- **WORK TO COMPLETE**
Put each line of the items below into a Markdown table with the columns "Row" and "Text", numbering the rows and skipping blank lines. Leave the pictures out of your answer.
· · · · ·
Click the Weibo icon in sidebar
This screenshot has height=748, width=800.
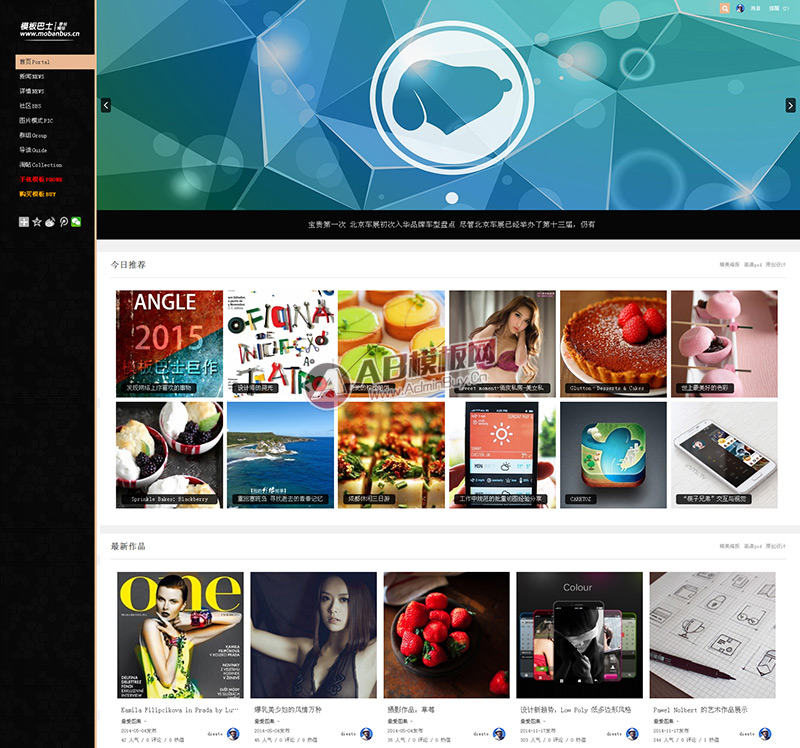tap(50, 221)
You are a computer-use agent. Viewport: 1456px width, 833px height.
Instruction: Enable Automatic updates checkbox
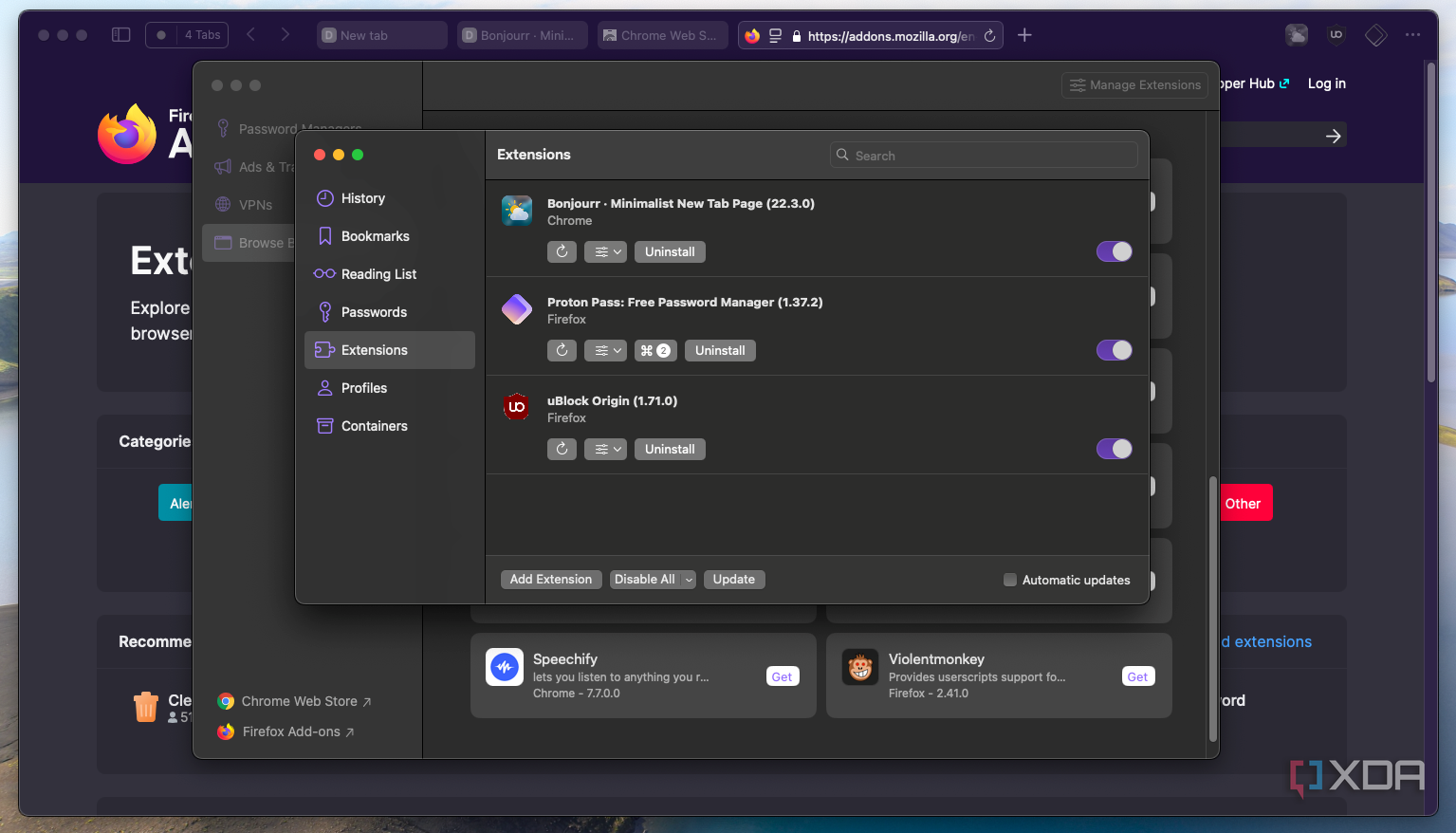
· · · · ·
- **FULL ANSWER**
| Row | Text |
|---|---|
| 1 | Click the Weibo icon in sidebar |
| 2 | This screenshot has height=748, width=800. |
| 3 | tap(50, 221) |
| 4 | You are a computer-use agent. Viewport: 1456px width, 833px height. |
| 5 | Instruction: Enable Automatic updates checkbox |